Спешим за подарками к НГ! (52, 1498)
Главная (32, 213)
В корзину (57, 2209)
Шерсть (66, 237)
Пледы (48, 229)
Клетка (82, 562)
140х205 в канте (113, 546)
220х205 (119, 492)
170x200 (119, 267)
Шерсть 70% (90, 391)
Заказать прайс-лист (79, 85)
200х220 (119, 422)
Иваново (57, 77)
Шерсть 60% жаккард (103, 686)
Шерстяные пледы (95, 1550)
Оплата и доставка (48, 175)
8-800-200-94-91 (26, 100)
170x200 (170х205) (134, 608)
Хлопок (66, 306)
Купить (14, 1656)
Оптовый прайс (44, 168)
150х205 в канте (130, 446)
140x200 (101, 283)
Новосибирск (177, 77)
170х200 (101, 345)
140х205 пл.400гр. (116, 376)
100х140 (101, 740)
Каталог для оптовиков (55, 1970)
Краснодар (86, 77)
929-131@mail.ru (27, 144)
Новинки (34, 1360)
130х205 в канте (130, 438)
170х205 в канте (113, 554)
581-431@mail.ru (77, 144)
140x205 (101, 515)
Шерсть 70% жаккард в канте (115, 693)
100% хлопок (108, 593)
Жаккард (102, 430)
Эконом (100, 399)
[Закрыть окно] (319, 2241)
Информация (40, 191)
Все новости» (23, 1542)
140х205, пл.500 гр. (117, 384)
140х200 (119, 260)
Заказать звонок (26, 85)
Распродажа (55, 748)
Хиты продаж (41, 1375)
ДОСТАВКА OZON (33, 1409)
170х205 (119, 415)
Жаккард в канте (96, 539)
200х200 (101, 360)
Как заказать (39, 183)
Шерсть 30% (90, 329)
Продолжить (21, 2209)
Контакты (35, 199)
------------------------------------------------------------------------
** What is required **
Every line from the one containing "Каталог для оптовиков (55, 1970)" to the final line of the listing above should be set down exactly, with nothing added.

** Answer box **
Каталог для оптовиков (55, 1970)
Краснодар (86, 77)
929-131@mail.ru (27, 144)
Новинки (34, 1360)
130х205 в канте (130, 438)
170х205 в канте (113, 554)
581-431@mail.ru (77, 144)
140x205 (101, 515)
Шерсть 70% жаккард в канте (115, 693)
100% хлопок (108, 593)
Жаккард (102, 430)
Эконом (100, 399)
[Закрыть окно] (319, 2241)
Информация (40, 191)
Все новости» (23, 1542)
140х205, пл.500 гр. (117, 384)
140х200 (119, 260)
Заказать звонок (26, 85)
Распродажа (55, 748)
Хиты продаж (41, 1375)
ДОСТАВКА OZON (33, 1409)
170х205 (119, 415)
Жаккард в канте (96, 539)
200х200 (101, 360)
Как заказать (39, 183)
Шерсть 30% (90, 329)
Продолжить (21, 2209)
Контакты (35, 199)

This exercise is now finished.